Copy out the entries below word for word, leaving out the pictures.

━━━━━━━━

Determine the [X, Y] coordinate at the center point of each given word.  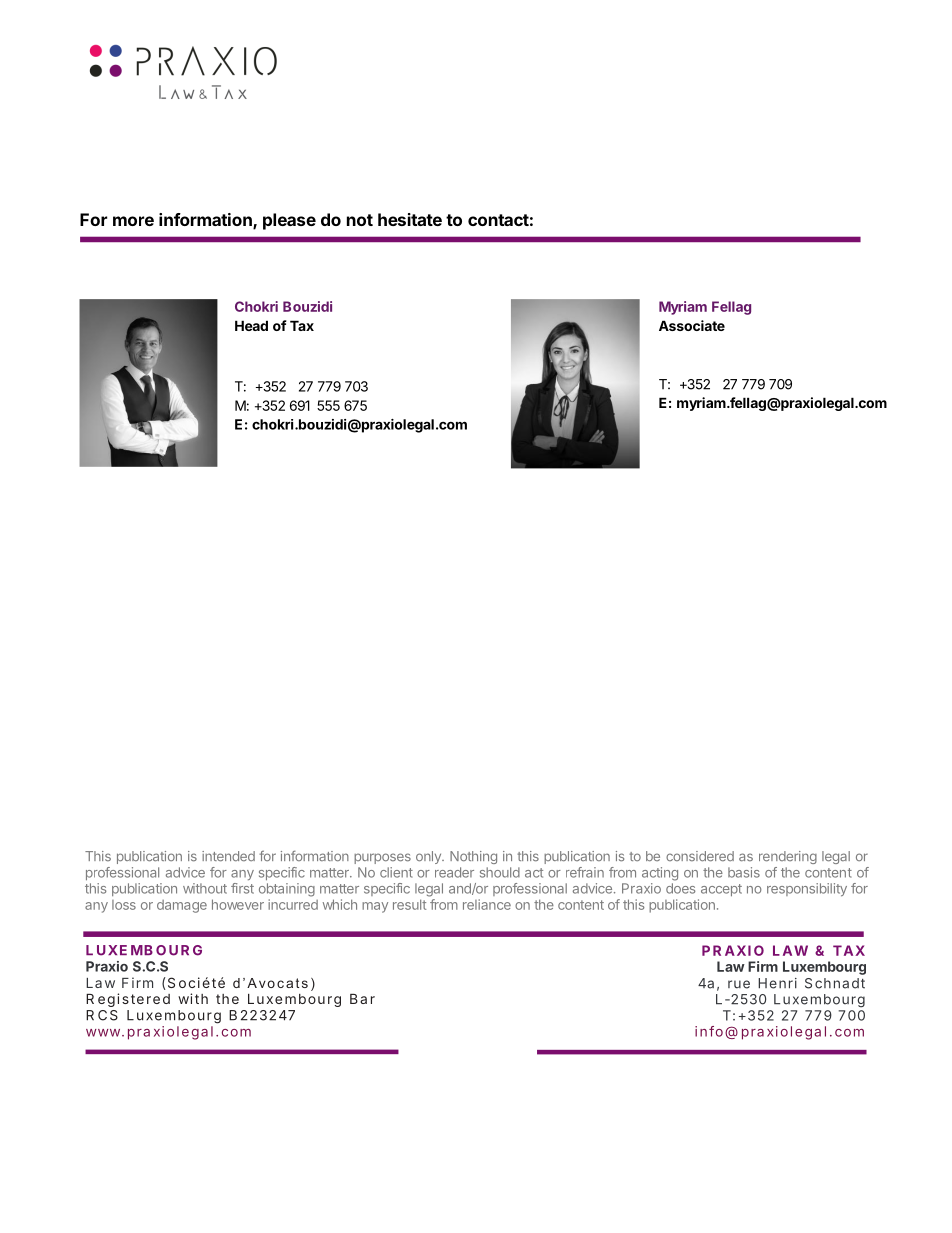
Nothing [473, 857]
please [289, 221]
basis [744, 872]
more [133, 221]
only [429, 857]
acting [660, 874]
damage [182, 906]
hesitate [410, 219]
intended [228, 856]
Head [251, 325]
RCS [102, 1015]
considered [700, 856]
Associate [692, 325]
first [242, 888]
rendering [788, 857]
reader [454, 872]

━━━━━━━━

**Completed exercise**:
Determine the [X, Y] coordinate at the center point of each given word.  
Nothing [473, 857]
please [289, 221]
basis [744, 872]
more [133, 221]
only [429, 857]
acting [660, 874]
damage [182, 906]
hesitate [410, 219]
intended [228, 856]
Head [251, 325]
RCS [102, 1015]
considered [700, 856]
Associate [692, 325]
first [242, 888]
rendering [788, 857]
reader [454, 872]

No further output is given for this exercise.